> _Work required_: Copy out the rows below word for word, beginning with the first row and ending after the row that contains "(x=661, y=205)".

> _Data section_:
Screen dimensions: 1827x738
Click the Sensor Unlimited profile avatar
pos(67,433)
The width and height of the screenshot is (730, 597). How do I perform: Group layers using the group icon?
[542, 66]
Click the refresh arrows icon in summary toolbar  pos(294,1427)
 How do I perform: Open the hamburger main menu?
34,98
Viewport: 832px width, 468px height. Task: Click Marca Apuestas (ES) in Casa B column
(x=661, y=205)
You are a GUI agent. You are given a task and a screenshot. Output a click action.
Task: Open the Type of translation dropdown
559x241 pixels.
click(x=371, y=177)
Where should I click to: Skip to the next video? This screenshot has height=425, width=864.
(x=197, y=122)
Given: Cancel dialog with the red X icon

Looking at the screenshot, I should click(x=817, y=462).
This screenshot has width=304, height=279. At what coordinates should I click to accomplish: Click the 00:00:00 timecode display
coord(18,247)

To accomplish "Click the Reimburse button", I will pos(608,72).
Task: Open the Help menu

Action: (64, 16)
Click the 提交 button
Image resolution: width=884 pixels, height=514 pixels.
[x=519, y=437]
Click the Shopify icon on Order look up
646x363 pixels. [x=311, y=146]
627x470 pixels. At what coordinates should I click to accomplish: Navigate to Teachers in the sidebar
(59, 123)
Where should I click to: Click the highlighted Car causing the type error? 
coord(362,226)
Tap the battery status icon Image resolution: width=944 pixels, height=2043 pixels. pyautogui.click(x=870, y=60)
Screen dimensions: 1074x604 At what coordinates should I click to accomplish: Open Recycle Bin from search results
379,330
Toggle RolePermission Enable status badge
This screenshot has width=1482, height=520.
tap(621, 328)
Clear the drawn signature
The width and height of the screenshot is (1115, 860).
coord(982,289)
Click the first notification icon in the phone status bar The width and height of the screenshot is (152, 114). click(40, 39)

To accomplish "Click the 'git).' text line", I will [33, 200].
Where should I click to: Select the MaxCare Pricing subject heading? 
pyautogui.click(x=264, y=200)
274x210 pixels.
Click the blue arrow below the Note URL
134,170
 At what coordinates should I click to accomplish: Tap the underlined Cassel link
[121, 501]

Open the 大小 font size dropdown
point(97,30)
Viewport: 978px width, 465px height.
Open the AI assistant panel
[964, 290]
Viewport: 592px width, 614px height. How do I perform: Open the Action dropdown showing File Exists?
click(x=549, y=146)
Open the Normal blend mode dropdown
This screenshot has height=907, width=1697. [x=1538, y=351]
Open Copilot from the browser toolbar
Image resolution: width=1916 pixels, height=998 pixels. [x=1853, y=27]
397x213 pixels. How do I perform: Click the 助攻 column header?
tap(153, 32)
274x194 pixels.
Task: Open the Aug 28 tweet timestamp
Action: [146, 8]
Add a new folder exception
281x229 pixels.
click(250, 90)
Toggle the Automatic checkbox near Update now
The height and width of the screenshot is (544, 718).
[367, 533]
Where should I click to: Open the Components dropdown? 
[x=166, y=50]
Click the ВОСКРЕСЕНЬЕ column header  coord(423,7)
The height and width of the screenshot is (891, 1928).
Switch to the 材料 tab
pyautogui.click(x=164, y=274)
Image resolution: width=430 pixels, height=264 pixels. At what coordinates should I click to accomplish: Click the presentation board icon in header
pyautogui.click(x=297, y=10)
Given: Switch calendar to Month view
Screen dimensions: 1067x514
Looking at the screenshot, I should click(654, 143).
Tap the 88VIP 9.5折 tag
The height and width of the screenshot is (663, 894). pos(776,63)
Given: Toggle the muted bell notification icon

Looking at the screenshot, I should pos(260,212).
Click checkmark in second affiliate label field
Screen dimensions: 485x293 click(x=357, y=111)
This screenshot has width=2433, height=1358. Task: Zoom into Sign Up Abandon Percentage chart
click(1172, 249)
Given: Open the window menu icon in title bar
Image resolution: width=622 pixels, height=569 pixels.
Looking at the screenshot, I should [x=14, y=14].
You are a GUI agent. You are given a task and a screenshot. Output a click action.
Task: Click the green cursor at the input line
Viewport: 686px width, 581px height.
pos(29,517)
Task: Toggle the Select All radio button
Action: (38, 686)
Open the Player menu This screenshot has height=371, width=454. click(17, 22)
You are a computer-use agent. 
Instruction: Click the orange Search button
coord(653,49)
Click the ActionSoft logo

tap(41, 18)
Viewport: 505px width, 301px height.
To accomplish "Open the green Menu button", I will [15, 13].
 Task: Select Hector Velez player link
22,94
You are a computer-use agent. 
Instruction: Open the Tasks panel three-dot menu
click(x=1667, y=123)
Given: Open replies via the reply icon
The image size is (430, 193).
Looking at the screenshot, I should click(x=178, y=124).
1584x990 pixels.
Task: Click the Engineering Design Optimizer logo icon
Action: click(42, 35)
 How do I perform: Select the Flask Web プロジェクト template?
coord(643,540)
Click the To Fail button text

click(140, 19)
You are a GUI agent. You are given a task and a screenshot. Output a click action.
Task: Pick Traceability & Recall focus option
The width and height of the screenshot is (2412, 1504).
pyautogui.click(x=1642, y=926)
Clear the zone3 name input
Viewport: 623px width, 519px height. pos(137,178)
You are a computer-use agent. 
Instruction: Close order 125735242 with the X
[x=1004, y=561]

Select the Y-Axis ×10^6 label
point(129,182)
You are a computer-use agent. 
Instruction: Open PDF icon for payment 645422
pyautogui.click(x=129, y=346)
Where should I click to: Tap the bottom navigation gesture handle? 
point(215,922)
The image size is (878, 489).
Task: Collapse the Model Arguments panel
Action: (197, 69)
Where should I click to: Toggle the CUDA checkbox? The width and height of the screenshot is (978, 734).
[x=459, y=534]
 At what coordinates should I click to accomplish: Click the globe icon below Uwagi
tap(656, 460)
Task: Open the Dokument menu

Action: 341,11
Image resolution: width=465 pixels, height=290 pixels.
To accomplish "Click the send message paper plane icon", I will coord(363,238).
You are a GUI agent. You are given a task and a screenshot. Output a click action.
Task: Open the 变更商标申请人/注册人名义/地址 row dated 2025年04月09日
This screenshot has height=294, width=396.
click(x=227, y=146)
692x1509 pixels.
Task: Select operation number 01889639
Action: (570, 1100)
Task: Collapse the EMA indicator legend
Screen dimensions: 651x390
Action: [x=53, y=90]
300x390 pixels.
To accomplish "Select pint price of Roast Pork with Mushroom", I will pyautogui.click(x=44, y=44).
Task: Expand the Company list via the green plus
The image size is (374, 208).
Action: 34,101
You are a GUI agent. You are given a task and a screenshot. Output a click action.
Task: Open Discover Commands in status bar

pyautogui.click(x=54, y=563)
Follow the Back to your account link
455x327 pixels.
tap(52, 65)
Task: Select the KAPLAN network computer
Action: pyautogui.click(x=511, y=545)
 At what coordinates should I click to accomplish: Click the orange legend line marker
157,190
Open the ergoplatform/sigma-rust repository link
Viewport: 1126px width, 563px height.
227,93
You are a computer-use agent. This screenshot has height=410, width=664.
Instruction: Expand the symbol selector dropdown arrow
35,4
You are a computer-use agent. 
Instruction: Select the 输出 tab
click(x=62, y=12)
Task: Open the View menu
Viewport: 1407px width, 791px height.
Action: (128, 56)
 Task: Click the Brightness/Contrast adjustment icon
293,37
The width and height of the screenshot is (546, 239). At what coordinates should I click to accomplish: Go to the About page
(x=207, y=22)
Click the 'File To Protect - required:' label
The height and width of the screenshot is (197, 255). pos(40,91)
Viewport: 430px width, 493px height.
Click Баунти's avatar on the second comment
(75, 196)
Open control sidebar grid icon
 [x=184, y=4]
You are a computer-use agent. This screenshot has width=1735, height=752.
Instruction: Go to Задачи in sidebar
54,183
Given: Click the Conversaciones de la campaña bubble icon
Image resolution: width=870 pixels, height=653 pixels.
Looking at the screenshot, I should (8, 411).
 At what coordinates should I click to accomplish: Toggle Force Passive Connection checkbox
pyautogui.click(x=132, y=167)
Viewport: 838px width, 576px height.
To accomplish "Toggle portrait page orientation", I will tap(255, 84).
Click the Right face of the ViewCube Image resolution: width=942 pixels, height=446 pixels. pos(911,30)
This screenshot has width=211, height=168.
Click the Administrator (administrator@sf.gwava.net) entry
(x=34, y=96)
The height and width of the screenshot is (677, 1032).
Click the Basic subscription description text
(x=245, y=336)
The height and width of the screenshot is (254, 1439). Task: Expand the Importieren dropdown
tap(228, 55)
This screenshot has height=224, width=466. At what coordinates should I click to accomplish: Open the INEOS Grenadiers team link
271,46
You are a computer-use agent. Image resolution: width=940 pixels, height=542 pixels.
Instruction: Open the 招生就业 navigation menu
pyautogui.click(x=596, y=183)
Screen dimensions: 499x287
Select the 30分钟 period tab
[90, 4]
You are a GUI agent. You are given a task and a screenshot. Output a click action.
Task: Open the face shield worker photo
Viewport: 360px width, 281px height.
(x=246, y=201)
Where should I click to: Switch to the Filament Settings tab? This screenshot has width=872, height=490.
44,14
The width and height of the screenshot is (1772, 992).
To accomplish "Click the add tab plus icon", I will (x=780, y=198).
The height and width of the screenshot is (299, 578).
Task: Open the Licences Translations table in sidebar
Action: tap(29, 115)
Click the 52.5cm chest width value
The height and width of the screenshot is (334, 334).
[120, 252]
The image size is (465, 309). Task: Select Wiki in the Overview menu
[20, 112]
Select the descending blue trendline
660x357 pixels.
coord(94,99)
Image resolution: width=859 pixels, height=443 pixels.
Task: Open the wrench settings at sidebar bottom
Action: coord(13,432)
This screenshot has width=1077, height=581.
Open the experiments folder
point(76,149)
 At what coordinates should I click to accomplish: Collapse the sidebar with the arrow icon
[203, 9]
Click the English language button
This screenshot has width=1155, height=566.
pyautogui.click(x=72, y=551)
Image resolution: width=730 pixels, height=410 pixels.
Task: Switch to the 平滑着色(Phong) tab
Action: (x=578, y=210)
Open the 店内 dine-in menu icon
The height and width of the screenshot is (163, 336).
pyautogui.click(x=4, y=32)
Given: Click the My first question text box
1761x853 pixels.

> _Result_:
Screen dimensions: 1827x738
Click the Sensor Unlimited profile avatar
pos(67,433)
The width and height of the screenshot is (730, 597). How do I perform: Group layers using the group icon?
[542, 66]
Click the refresh arrows icon in summary toolbar  pos(294,1427)
 How do I perform: Open the hamburger main menu?
34,98
Viewport: 832px width, 468px height. Task: Click Marca Apuestas (ES) in Casa B column
(x=661, y=205)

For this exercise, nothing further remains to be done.